FORT MYERS, FLA. – A clock ticking backwards isn't only the newest and most significant change to the way baseball is played in the major leagues — it's also a metaphor for what the national pastime is trying to accomplish.
"We want to restore the pace and rhythm that the game once had, something that had gradually gotten away from us," Major League Baseball Commissioner Rob Manfred said. "We're not creating something new; we just want to make sure the game remains as crisp and exciting as it has for many decades.
"I would predict that once all the attention dies down, most fans won't even notice the clock."
They might on those nights at Target Field when the final out is recorded around 9 o'clock instead of 9:45 p.m., as had become the norm. A month's worth of spring training games have demonstrated that enforcing limits on the time between pitches, between batters and between innings dramatically shortens a typical baseball game without removing any of the action.

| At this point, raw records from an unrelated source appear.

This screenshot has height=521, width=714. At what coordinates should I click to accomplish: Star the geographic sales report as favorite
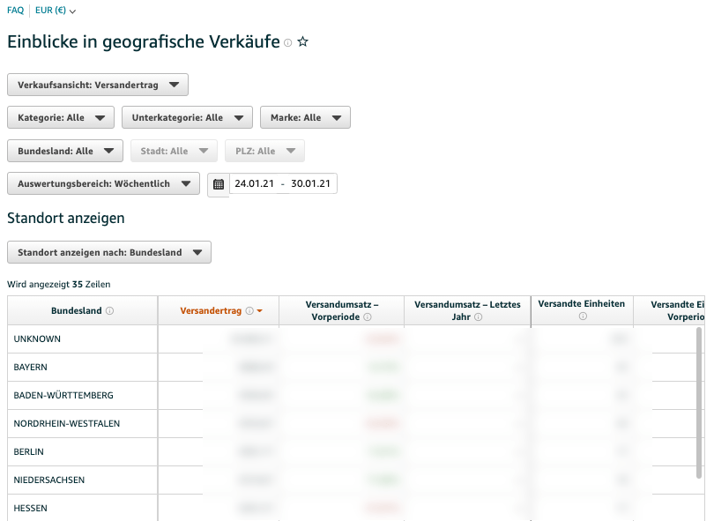(x=303, y=41)
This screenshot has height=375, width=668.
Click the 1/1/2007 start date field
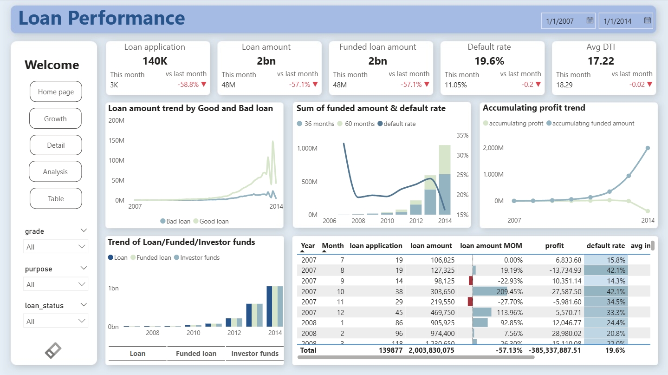pyautogui.click(x=562, y=21)
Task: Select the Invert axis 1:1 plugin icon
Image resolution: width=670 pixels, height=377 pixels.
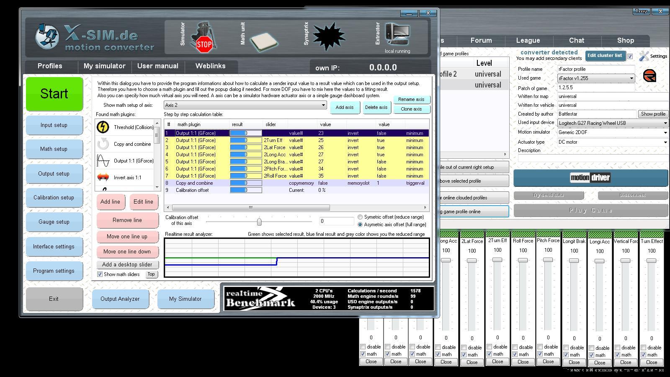Action: 103,178
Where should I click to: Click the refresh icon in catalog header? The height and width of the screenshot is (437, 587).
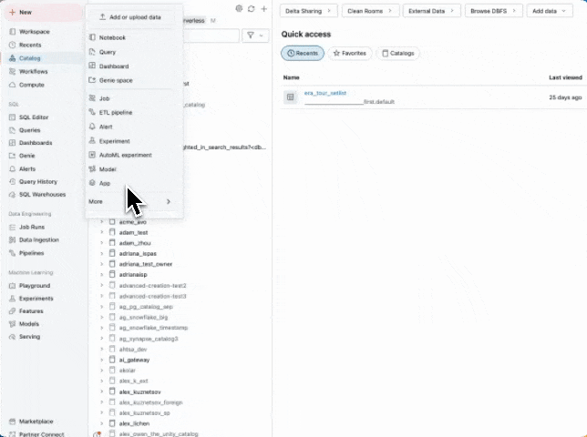(x=252, y=8)
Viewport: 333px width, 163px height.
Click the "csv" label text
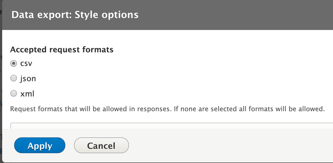click(x=26, y=64)
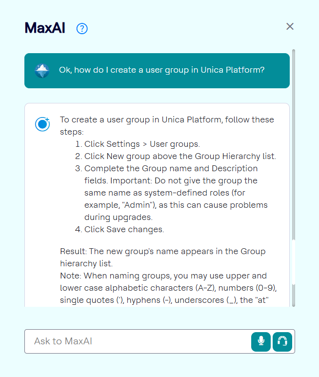Click the "To create a user group" intro line

tap(167, 120)
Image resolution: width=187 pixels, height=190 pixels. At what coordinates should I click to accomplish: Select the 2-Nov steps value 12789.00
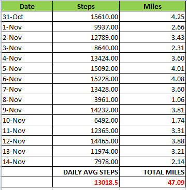coord(86,37)

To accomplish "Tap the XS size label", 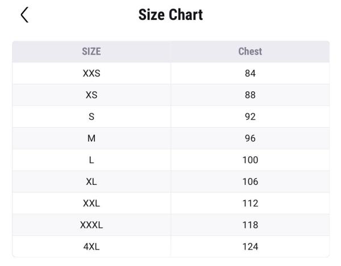I will point(92,95).
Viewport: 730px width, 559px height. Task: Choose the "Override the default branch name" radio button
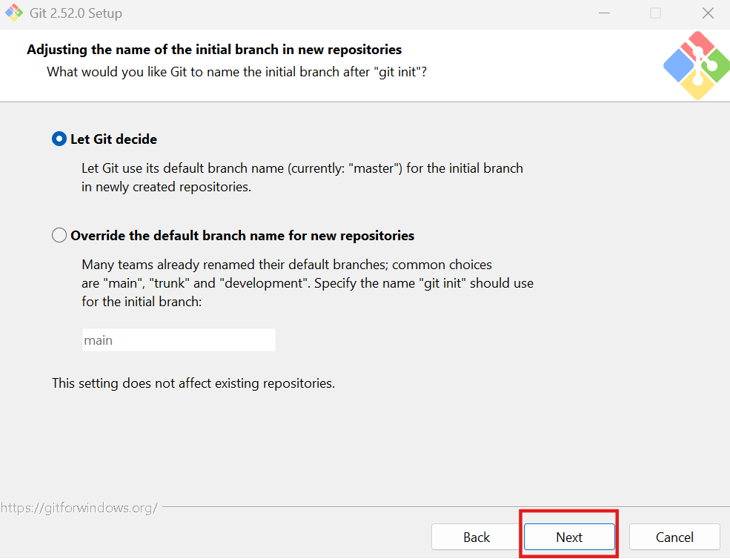[59, 235]
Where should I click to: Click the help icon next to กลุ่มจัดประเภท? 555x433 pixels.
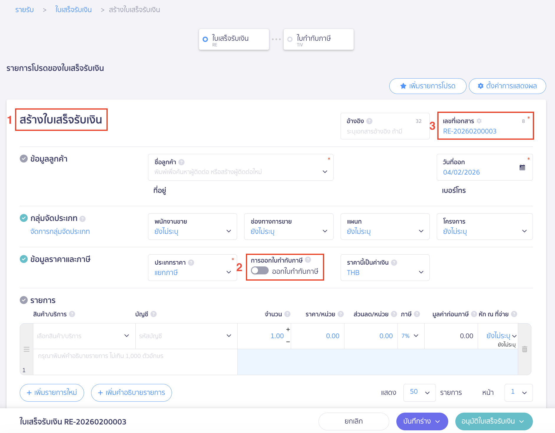click(83, 219)
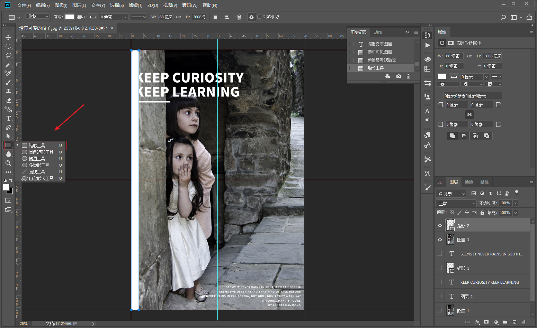Create new snapshot in History panel
This screenshot has height=328, width=537.
click(399, 76)
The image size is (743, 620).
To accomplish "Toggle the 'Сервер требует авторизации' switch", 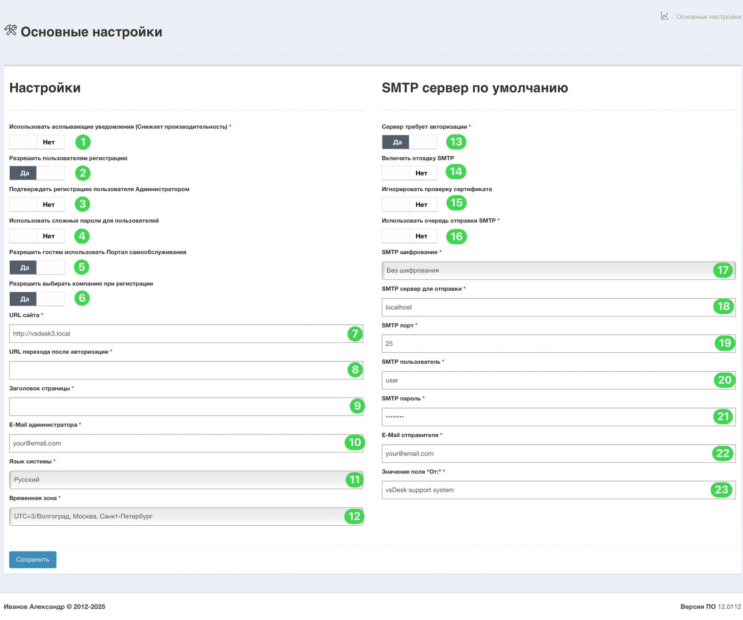I will [409, 142].
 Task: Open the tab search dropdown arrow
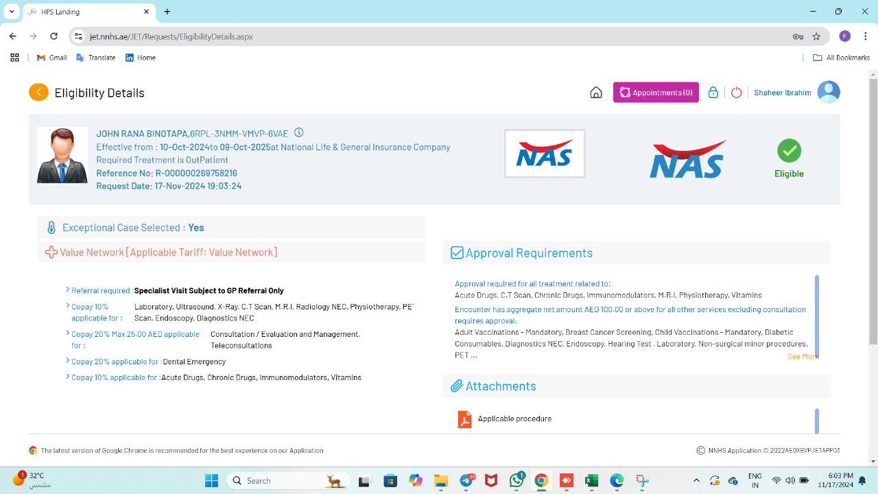click(12, 12)
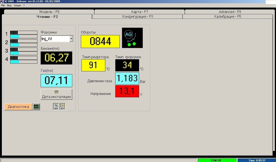Click injector 1 level bar
This screenshot has height=162, width=276.
click(x=23, y=34)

"It feels really good, too," Twins manager Rocco Baldelli said of spring games, which have averaged 2 hours, 36 minutes, according to MLB. "The game doesn't have to be three, three-and-a-half hours, and we're proving that right now. Get out there and throw strikes, attack hitters, and the games will be crisp."

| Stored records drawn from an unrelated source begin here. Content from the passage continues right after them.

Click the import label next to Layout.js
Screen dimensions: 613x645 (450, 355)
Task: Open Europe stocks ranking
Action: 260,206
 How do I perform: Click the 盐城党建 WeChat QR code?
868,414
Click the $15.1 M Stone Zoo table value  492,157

But the pitch clock is not the only way that the Twins' season, which opens Thursday at Kansas City, will be strikingly different in 2023. The bases, 12 inches by 12 inches until now, will be 15x15, a change that will subtract 4 ½ inches from the distance base-stealers must travel. Infielders must be standing on the infield dirt when a ball is pitched, and two on each side of second base.
In addition, extra innings will begin with a runner on second base, a pandemic rule that has now been made permanent. And beginning this season, the Twins will play at least one series against all 29 MLB opponents each year.
"Part of our job is to adapt to change, and to do it well," Baldelli said. "That's never been more true than this year."